In order to make this year go well
And be part of the family,
You don't have to be a gen(i)us
Just a species, like you and me.

During the year, without a doubt
You'll find out what the matter is.
Clearly, these will be lessons of substance
Worth  atomic weight on the quiz.

We'll get reactions both physical and "com"ical;
Test the law of "conversation"of mass.
I'll learn your properties, as you will mine,
You'll know the state of your fate, fast.

You'll find an element of surprise (or 111 of them)
Laid out on the table for free.
Periodically, the atmosphere will be positively charged
With nary an electron cloud to see.

Ionically, you'll win some and lose some
But  I'll  not compound your troubles.
Instead, we'll find a formula for success
A solution, saturated with results, (or maybe bubbles).

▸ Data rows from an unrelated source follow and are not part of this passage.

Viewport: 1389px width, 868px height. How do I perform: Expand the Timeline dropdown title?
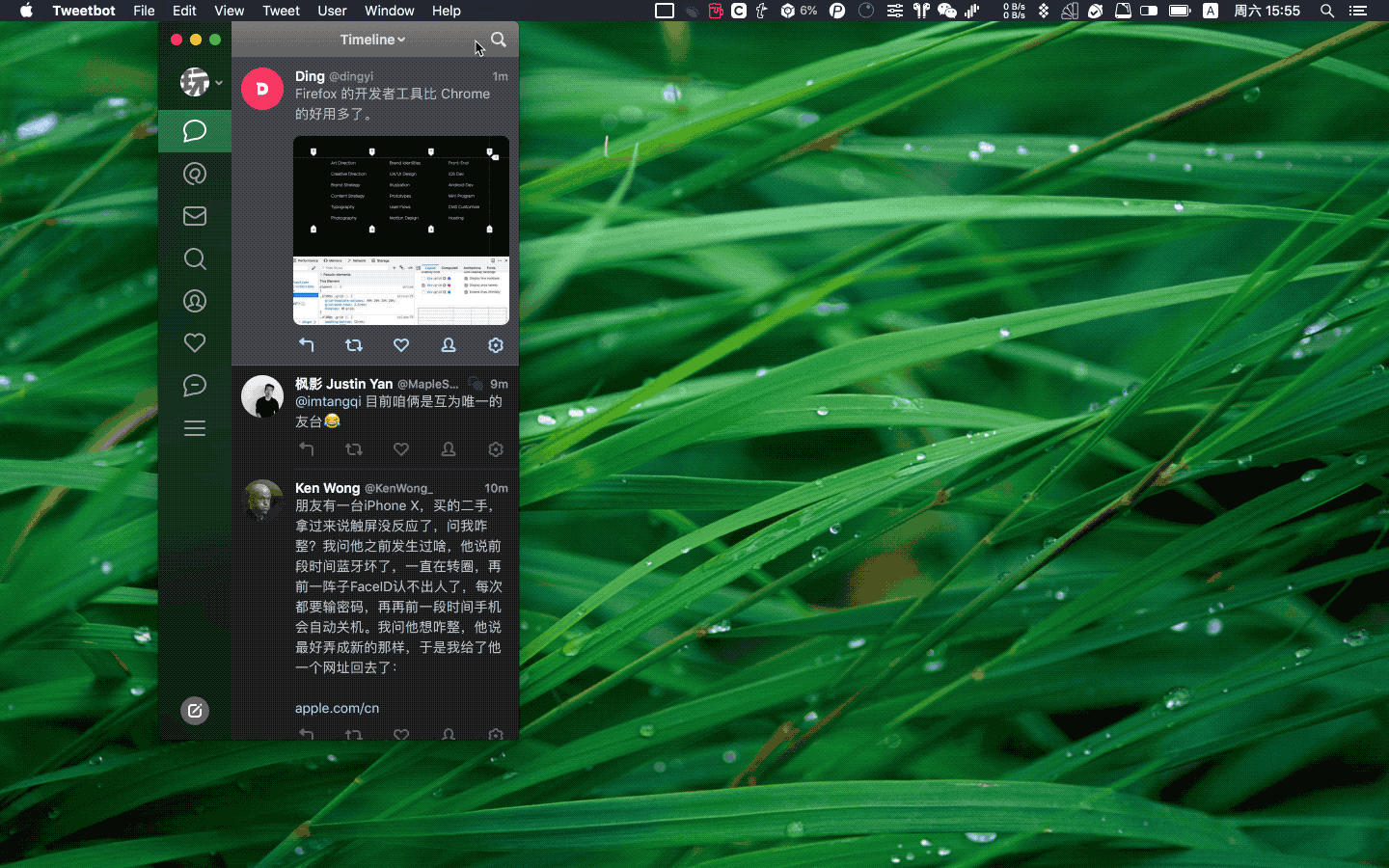coord(372,40)
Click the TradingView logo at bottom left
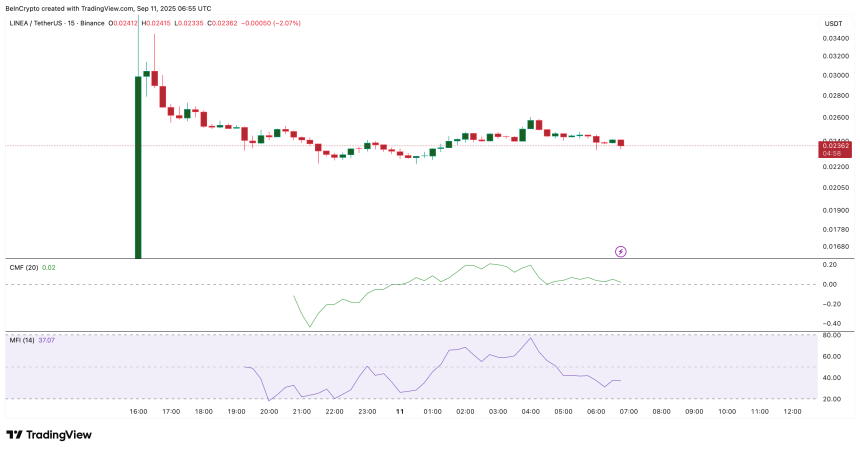The height and width of the screenshot is (451, 860). [x=49, y=435]
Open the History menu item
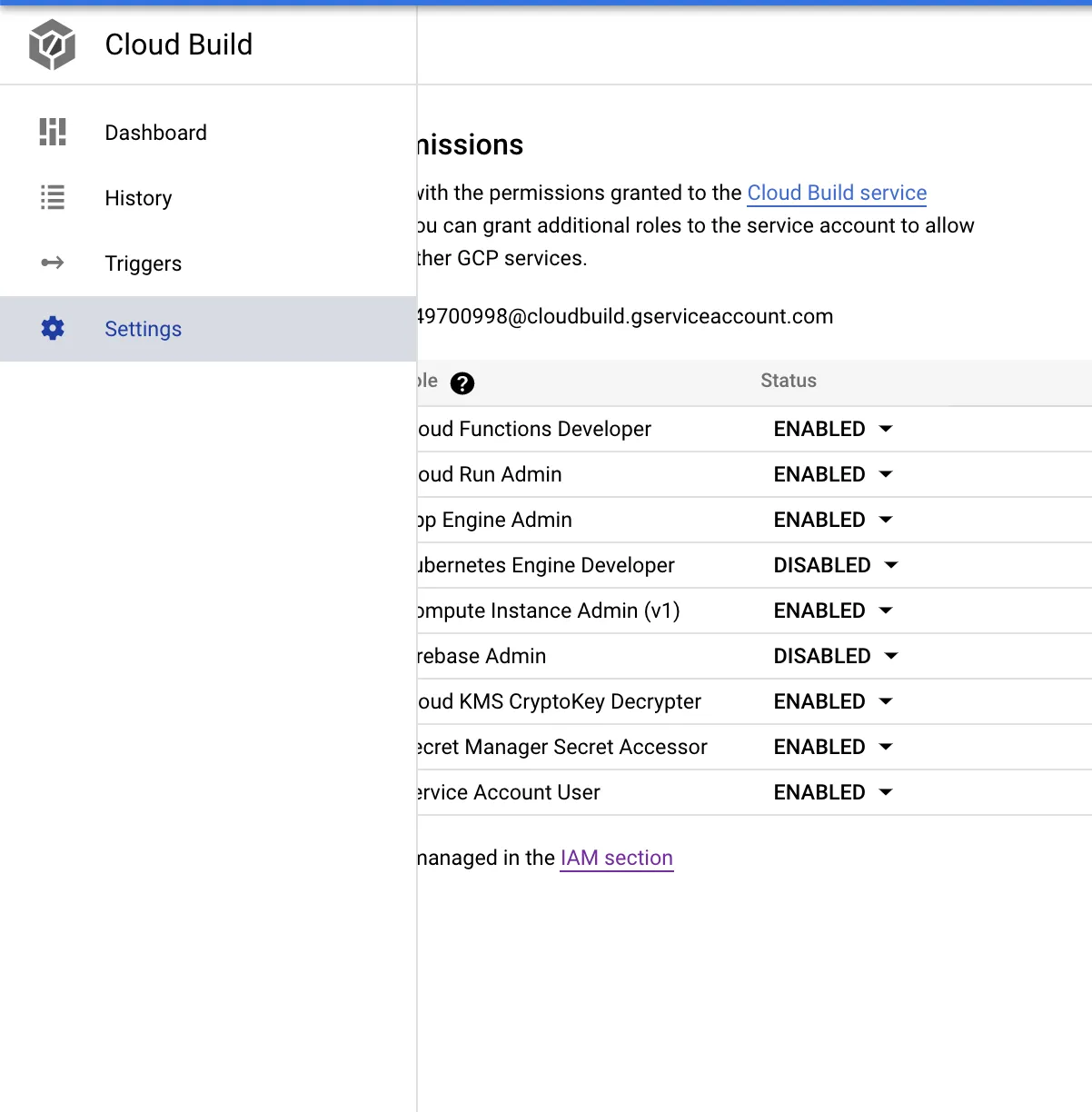 click(138, 198)
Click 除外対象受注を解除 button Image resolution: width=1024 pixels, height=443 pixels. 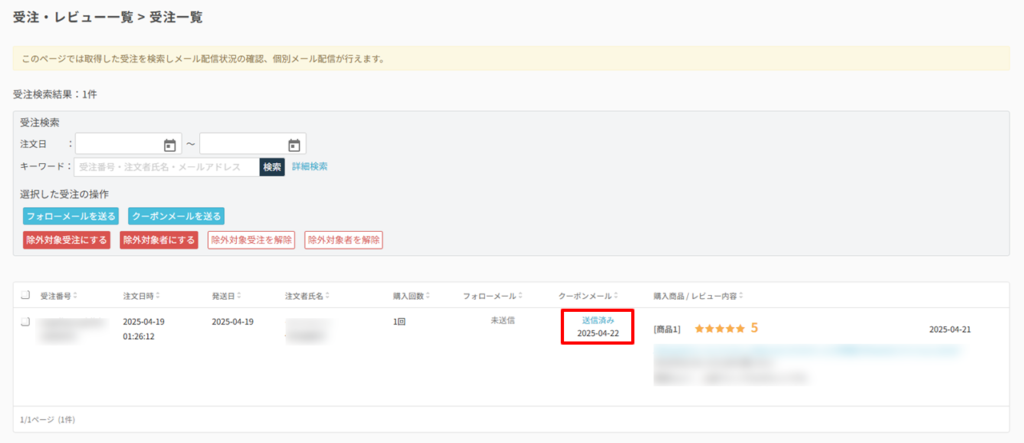251,240
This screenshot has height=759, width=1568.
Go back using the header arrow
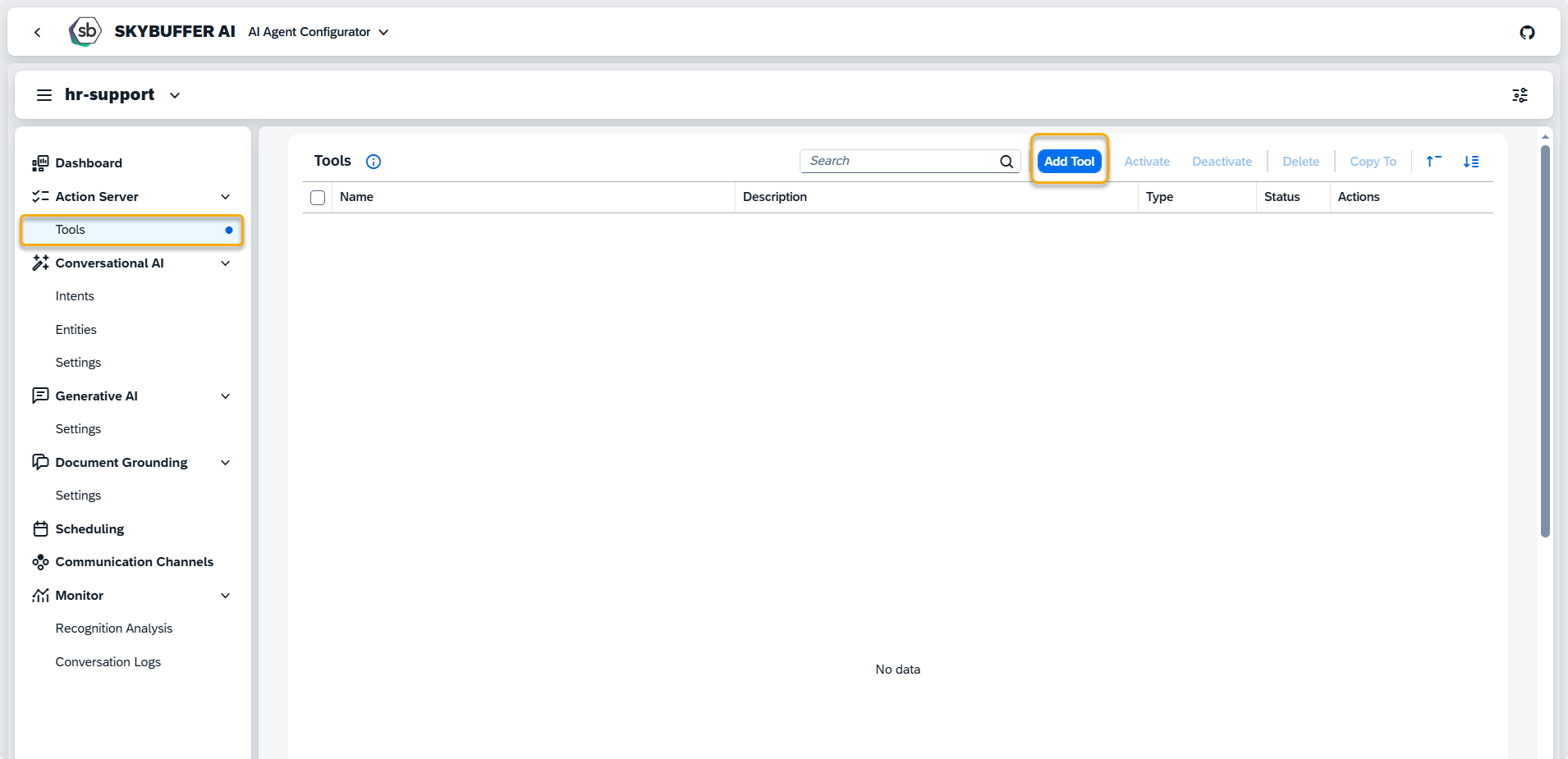pyautogui.click(x=38, y=32)
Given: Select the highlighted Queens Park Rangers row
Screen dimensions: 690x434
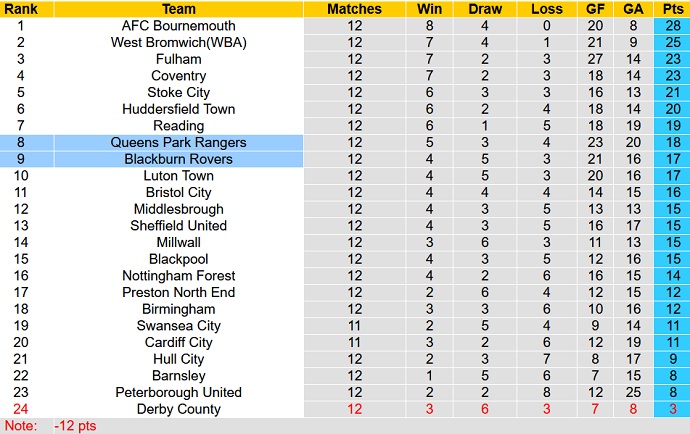Looking at the screenshot, I should (x=179, y=142).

Within the space of a few weeks
Your knowledge will increase astronomically.
You'll meet red giants and white dwarfs
An expert of  the universe you'll be.
You'll  get a big bang out of this class
Your pulsar just might get too quick.
No falling into black holes, if you please
Avoid becoming a lunar-tic.

Develop good study habitats.
You'll stay off my endangered species list.
I prey that you will find your niche
Of course, in this community, I insist.

I promise to conduct an electrifying class
Well insulated from all static distractions.
You must, however, do watt-ever you can
To complete the circuit to my satisfaction.